This is a letter written by Lee-Ah to his father, Arsene, on December 3 2019

Father/Arsene – I still don’t really know what I should be calling you, or whether you will ever even read this letter.

Is this it? At the age of 24 years old, I have won the J-League title at the first attempt (which is more than you achieved in Japan). And the feeling I have is somewhat empty.

Winning the title was the aim, the challenge. Overcoming all the doubts that the players, the media and the fans had about me. But let us be honest, those doubts had disappeared by the summer break after we came back against Frontale – 2-0 down against the champions and winning 4-2, who could doubt our project after that?

But what feeling does achieving your aim leave you with when it feels like it was all a bit too easy?

For me, a rookie head coach, to take a club that has been closer to relegation than titles for the last nine seasons and lead them to victory at the first attempt – adding just one player on loan – can only tell me that the J-League is not a very good league. And as a proud Japanese coach, this worries me greatly.

Do I think my coaching ideas are revolutionary? Not at all, I have not reinvented the wheel by asking my players to be fit, to be able to run to their maximum for 100 minutes, to win the ball back early and to get it into dangerous areas where we can be at our most effective. These are the basics of football, and these basics saw us win the title by 12 points.

Our opposition should be embarrassed.

How could they find no answer to how we played? How could an 18-year-old kid from Europe come in and dominate defences alongside an old Brazilian who cannot run any more? How could two kids playing at centre-back keep strikers paid £50k and more a week at bay week in week out?

People close to me have already said, “Lee-Ah, you need to leave Japan. It will not be enough for you. Go to Europe, and go soon”. But I am not so sure.

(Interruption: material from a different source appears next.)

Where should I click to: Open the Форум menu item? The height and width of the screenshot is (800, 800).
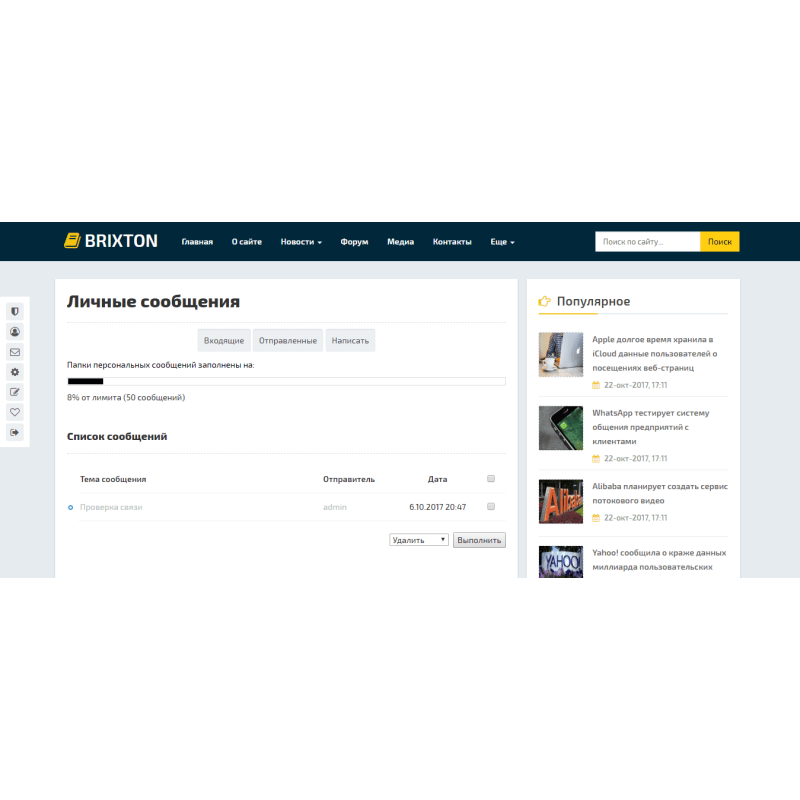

I am a proud person of Japan. I think I can make a difference here. I am already making a difference here. I cannot be the change if I am thousands of miles away, I will be like the others who left and nothing will change here.

I look at Kashima, who won the AFC Champions League last season – well, if they can win it so can we and that will be the aim for the 2020 season, continental glory.

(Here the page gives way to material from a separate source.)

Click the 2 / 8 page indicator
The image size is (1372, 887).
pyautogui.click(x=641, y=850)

But will that be enough? No, not if it is only Nagoya flying the flag from here.

I have to help the league be better, but to do that I have to build Nagoya into something self-sufficient and sustainable quickly.

No all-Japanese team has ever won the J-League. I want us to achieve this within the next five seasons. And, of course, no all-Japanese team has ever won the AFC Champions League, I will make that happen within seven seasons.

But even that doesn’t feel too challenging. We’ve already let Jo go – he wanted £75k a week and there was no point in paying him when I could bring in Suzuki for £500k and £3k a week – he will fly for us in that deep-lying role.

Eduardo will leave soon as well, lots of Arab teams are chasing him. When that happens, I will unleash Maeda in the roaming role, his transition from being a winger will be complete.

Langerak ended up renewing for another two seasons and by then our U18 keeper will be ready for the first-team. And in the meantime, when we thought he was going to refuse a new contract, we paid £250k for the best keeper in J2 last season.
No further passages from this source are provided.